Startups and SMEs cautiously optimistic about the autumn budget

In his second budget, Philip Hammond unveiled a smattering of initiatives like boosting startups’ chances to scale, upskilling the workforce for the digital economy and preparing Britain for the Brexit fallout

Startups and SMEs cautiously optimistic about the autumn budget

Photo credit: Twocoms/

Despite the dullness the nickname Spreadsheet Phil would suggest, Philip Hammond today delivered his autumn budget with what, by parliamentary standards, can only be described as high-comedic form. But while he relished the opportunity to throw a few jabs across the aisle at the opposition, the chancellor of the exchequer also unveiled several initiatives that seemingly left British entrepreneurs feeling slightly more bullish about the future.

However, Hammond kicked off his speech in the House of Commons by delivering a sombre update on the economy. For starters, the chancellor believes that the economy will only grow by 1.4% in 2018, down from the estimate of 1.6% predicted in the spring budget. Furthermore, growth is estimated to slump further down to 1.3% in both 2019 and 2020, before increasing to 1.5% in 2021 and finally 1.6% in 2022. On a slightly more positive note, he now believes that public-sector debt as a percentage of GDP is expected to fall from 86.5% this year and then drop steadily until it lands on 79.1% in 2022.

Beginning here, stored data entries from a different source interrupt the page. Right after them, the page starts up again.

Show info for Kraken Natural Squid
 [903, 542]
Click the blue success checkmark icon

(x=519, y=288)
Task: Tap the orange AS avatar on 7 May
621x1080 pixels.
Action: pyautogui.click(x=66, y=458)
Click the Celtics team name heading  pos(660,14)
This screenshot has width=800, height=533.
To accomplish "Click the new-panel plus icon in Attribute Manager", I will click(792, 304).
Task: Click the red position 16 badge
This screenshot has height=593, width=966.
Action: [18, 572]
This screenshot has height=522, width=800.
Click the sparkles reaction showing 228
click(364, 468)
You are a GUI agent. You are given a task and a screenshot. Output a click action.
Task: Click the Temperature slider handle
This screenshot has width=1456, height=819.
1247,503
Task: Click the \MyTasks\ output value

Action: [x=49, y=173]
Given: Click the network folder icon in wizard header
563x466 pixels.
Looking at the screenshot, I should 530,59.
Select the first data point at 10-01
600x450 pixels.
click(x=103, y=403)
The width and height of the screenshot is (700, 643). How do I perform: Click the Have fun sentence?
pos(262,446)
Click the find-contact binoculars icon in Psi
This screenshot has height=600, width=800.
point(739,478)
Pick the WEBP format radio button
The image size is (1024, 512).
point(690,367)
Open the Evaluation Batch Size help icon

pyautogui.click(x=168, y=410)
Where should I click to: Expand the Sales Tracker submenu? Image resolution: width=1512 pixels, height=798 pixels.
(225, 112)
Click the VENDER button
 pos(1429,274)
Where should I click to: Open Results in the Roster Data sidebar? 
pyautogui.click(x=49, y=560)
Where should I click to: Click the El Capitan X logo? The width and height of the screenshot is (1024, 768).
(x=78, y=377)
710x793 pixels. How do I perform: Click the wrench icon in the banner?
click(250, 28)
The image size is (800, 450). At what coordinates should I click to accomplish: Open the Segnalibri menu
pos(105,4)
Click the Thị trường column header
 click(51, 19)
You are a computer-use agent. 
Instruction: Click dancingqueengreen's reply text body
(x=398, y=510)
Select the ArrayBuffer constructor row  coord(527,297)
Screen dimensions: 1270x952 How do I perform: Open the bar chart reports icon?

Given the market uncertainties caused by Brexit, it’s hardly surprising that Hammond spent some time addressing how the government will mitigate the fallout of the UK’s divorce from the EU. For instance, Hammond pledged an extra £3bn to help the country prepare for whatever outcome Brexit may have. Furthermore, he also introduced some measures aimed at calming entrepreneurs worried about whether leaving the EU would mean less investment for UK startups. In order to help businesses grow, the chancellor announced a plan to unlock over £20bn to invest in scaleups, including investing in a new £2.5bn fund run by the British Business Bank. “And we stand ready to step in to replace European Investment Fund lending if needed,” Hammond added. He also stated that the VAT-threshold for small business will remain at £85,000 for the next two years.

Offering up more good news, the chancellor announced his vision to make Britain a leader in technology by launching the world’s first national advisory body for artificial intelligence (AI). Furthermore, he supported the rollout of new tech by announcing £500m to support 5G mobile networks, full-fibre broadband and AI. Additionally, while recognising that society is moving towards autonomous vehicles, Hammond stated that Britain first has to focus on electric cars, announcing a £540m investment to support the growth of the technology. At the same time, Hammond announced he had scrapped the planned rise in fuel duty for petrol and diesel cars that was scheduled for April 2018.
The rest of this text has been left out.